17/10/2017 às 17:07, por Redação com informações da Prensa Latina.


Evento reúne mais de 25 mil jovens de 180 países até o dia 22 de Outubro na cidade de Sochi na Rússia

Com 25 mil jovens de 180 países, a cidade de Sochi na Rússia se transformou na capital da juventude desde o dia 14 de Outubro com a abertura do XIX Festival Mundial da Juventude e dos Estudantes que tem o lema ‘Pela paz, a solidariedade e a justiça social, lutemos contra o imperialismo. Honrando nosso passado construímos o futuro’.

Até o dia 22 de Outubro os jovens participam de atividades culturais e esportivas, conferências e painéis de discussão sobre cultura e a globalização, a economia mundial, desenvolvimento das instituições públicas e a segurança internacional no complexo esportivo construído para as Olimpíadas de Inverno Sochi 2014.

Mais de uma centena de jovens brasileiros, entre eles uma comitiva da UNE, UBES e ANPG participam das atividades.

O estudante da FATEC Guarulhos, Henrique Domingues, é do Comitê organizador do FMJE. Ele destaca que a escolha da Rússia para organizar um evento em defesa da democracia e das condições se desenvolvimento equânime para todos os povos não foi por acaso.

“A ideia é poder aproximar a juventude do maior movimento anti-imperialista que já aconteceu na história a Grande Revolução de Outubro de 1917, um evento político que possibilitou pela primeira vez ao povo trabalhador dirigir os rumos de uma nação. Por exemplo, foi só depois da revolução russa de 17 que a primeira mulher assumiu um cargo político de Estado e, além disso, até hoje é possível testemunhar o legado deixado pela revolução porque há um robusto sistema de educação fundamental e superior, de saúde públicos”, afirma.

A presidenta da UNE, Marianna Dias, participou nesta segunda-feira (16/10) do debate sobre O papel e a contribuição do movimento estudantil na luta contra o imperialismo pela paz e pela solidariedade.

Já o Secretário-Executivo da OCLAE e diretor da UNE, Rafael Bogoni, participa nesta quarta-feira (18/10) do debate “Processos de privatização e as conseqüências sobre a luta do estudante pela educação pública, gratuita e de qualidade.

A presidenta da UBES, Camila Lanes, participa também nesta quarta-feira (18/10) do debate Organizações estudantis e jovens estudantes.

A líder da ANPG, Tamara Naiz, estará no mesmo dia representando os pós-graduandos na discussão sobre a luta dos jovens pelo direito ao acesso gratuito e universal à Saúde, Educação, Ciência, Cultura e Informação.

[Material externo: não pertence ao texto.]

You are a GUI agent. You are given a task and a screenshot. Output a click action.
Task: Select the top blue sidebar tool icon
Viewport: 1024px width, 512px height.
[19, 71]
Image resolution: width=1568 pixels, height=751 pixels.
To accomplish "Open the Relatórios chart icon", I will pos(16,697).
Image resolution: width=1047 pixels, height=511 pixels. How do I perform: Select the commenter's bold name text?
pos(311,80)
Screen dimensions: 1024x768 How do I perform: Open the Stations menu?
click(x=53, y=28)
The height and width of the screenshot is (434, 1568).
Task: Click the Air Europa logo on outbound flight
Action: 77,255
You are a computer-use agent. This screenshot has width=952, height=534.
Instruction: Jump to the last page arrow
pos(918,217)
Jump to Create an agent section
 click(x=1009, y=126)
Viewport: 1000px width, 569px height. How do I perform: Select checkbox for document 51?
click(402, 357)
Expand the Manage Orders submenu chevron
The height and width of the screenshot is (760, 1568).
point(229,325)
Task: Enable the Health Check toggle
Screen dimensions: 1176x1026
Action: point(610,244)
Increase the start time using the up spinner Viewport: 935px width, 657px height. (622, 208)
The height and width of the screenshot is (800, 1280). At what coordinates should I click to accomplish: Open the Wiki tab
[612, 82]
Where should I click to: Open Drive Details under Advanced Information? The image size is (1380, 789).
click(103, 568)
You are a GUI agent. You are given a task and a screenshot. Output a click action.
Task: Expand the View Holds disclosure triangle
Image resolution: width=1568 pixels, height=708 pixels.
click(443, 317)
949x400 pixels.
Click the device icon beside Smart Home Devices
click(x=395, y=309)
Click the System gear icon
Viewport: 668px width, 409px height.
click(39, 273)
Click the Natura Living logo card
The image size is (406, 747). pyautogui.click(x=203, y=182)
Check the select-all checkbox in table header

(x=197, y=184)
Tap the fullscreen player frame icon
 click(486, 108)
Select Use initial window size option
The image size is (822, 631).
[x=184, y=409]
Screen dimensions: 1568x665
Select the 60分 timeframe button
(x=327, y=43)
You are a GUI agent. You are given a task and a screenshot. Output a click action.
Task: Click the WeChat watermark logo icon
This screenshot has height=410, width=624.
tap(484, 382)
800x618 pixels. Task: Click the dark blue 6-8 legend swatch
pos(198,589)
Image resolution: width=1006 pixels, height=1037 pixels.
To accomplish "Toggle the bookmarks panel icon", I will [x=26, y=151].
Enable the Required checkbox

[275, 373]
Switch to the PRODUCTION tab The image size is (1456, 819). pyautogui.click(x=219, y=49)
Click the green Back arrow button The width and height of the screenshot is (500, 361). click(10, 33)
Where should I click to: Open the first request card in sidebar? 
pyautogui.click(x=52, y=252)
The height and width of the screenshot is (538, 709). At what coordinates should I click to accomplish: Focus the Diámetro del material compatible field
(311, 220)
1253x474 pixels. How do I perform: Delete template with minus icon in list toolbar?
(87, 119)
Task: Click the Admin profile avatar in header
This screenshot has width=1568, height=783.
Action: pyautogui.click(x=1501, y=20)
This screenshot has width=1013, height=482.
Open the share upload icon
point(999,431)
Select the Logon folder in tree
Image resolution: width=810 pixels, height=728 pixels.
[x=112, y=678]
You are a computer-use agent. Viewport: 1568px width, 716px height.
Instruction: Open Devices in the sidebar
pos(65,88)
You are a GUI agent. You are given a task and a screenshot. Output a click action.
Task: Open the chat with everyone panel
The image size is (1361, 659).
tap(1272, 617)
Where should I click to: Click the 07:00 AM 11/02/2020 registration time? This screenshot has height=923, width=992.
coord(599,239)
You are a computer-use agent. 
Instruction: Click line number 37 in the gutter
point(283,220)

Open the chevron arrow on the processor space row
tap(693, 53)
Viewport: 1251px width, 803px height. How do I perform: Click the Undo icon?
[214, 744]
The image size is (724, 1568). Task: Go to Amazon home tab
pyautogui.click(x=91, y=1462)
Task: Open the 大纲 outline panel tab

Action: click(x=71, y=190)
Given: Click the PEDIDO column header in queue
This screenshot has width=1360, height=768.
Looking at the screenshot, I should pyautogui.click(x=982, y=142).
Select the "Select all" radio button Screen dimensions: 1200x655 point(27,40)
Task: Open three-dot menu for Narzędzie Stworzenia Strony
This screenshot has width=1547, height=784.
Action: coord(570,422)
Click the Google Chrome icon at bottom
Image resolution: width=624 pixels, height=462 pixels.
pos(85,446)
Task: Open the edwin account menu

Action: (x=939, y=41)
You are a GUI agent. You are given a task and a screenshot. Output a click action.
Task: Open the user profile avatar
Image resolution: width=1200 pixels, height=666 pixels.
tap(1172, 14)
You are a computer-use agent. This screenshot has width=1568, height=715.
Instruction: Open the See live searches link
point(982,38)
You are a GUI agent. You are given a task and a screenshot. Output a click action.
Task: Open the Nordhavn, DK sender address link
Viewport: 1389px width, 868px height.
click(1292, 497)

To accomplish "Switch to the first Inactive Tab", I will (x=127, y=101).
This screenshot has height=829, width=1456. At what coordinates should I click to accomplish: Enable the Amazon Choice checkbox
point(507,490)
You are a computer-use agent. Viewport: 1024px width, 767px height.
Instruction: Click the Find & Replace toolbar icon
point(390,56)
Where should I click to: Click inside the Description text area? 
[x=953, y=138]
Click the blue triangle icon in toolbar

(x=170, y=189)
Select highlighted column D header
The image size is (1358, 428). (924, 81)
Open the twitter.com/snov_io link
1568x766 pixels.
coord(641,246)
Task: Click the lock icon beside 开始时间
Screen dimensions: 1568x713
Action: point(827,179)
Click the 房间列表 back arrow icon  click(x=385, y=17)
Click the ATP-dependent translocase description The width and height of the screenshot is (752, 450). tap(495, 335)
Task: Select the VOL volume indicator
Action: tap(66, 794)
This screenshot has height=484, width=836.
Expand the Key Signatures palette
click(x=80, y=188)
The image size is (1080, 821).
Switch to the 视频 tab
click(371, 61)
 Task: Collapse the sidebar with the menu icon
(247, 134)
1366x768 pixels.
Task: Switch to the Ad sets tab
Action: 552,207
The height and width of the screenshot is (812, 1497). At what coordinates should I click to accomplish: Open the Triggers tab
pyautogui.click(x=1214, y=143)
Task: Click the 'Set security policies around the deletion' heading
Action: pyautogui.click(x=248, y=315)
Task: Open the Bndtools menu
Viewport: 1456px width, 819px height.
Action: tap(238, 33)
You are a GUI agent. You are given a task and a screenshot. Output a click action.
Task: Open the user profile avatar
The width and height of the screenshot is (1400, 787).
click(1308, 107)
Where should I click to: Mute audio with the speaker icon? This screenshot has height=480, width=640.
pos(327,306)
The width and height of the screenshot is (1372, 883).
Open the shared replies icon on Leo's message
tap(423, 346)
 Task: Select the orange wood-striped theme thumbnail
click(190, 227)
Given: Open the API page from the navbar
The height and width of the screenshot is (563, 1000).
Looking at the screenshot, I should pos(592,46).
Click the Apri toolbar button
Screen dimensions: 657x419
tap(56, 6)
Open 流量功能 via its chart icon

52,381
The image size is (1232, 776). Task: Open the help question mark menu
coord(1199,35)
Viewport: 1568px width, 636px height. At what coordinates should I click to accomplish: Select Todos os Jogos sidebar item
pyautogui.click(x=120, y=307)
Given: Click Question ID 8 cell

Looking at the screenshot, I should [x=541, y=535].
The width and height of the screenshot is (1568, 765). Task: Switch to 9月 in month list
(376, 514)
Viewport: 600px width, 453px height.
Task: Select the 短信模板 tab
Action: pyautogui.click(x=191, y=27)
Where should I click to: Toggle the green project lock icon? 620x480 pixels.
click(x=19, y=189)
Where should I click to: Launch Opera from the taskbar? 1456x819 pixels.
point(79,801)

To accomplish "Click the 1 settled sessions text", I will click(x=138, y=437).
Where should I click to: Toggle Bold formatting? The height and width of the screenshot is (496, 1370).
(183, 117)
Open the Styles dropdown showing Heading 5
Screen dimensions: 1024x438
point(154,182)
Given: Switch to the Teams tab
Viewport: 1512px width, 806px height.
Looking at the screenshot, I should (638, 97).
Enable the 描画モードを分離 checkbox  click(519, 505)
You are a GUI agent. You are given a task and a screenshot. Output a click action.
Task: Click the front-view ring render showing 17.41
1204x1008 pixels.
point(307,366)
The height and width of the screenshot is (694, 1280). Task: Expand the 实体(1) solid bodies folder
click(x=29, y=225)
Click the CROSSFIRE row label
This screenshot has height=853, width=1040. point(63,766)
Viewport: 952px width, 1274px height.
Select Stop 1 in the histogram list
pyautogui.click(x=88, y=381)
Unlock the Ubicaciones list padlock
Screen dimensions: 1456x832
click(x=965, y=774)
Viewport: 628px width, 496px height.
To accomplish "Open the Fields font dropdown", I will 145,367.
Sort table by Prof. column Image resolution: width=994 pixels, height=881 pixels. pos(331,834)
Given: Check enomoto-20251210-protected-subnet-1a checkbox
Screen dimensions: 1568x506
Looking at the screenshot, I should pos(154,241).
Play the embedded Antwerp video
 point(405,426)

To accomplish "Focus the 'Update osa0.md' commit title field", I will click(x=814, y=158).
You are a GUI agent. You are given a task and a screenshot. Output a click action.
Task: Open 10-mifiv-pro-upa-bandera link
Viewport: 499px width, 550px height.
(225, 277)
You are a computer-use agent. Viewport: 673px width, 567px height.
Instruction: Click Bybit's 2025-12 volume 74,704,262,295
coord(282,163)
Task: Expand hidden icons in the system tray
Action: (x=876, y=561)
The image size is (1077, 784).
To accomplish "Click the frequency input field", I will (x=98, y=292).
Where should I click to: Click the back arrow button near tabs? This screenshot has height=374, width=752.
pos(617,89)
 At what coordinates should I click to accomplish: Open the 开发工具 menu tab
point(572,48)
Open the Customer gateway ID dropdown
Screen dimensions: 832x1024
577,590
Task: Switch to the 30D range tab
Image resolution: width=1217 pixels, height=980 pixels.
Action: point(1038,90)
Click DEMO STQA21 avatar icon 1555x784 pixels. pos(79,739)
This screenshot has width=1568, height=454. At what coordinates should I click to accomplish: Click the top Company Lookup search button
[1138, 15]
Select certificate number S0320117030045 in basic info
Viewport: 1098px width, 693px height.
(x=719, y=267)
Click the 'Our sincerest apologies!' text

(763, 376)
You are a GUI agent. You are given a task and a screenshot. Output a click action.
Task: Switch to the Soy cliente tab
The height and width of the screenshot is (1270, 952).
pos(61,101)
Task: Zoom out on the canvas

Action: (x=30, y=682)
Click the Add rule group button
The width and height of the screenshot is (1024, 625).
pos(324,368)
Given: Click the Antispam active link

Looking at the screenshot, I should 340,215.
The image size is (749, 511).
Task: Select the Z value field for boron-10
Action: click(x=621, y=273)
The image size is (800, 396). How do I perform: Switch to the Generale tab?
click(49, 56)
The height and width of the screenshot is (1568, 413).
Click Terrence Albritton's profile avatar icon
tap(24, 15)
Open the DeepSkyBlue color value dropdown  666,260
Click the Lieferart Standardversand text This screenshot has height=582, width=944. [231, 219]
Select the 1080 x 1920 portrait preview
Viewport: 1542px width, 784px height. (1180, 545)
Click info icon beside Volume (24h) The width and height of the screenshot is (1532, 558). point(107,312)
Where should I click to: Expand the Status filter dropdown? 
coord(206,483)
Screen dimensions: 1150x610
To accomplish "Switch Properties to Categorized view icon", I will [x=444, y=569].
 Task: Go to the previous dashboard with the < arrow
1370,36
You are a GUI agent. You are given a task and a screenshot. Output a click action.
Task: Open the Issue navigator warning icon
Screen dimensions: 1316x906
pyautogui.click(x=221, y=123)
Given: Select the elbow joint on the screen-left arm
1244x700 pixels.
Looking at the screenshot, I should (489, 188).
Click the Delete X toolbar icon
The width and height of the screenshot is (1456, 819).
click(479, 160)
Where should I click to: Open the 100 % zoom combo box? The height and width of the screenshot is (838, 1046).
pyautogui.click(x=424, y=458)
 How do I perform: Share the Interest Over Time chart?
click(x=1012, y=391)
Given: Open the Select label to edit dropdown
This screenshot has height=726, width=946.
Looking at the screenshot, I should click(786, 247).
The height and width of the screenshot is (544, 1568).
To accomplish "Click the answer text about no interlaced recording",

Na quinta-feira (19/10) Henrique contribui no debate sobre a luta por liberdades e direitos democráticos e populares contra as medidas repressivas e o estado de situação de emergência, que os governos utilizam como pretextos contra os povos.

Sobre o Festival

Em 1945, ainda com o movimento antifascista muito ativo, após a II Guerra Mundial, se criou a Federação Mundial da Juventude Democrática (FMJD) que se pronunciou a realizar os festivais com intuito de promover o diálogo sobre a paz e fortalecer as relações entre nações e culturas bem como impulsionar a consolidação do movimento juvenil mundial, sob os princípios de justiça e solidariedade.

Dois anos depois e no meio de um ambiente do chantagem atômica e a campanha anticomunista, dentro e fora dos Estados Unidos, abriu suas portas o primeiro festival mundial da juventude e os estudantes no estádio Strahov, em Praga.

17 000 jovens de 72 países assistiram a esse primeiro festival, o mais prolongado de todos até agora (mais de quatro semanas).

Desde então a juventude progressista, em prol de a paz e dignidade dos povos reuniu-se a cada dois anos em diversas países do mundo como Finlândia, Alemanha, Venezuela, África do Sul, Equador, Argélia, Cuba e Coréia do Norte.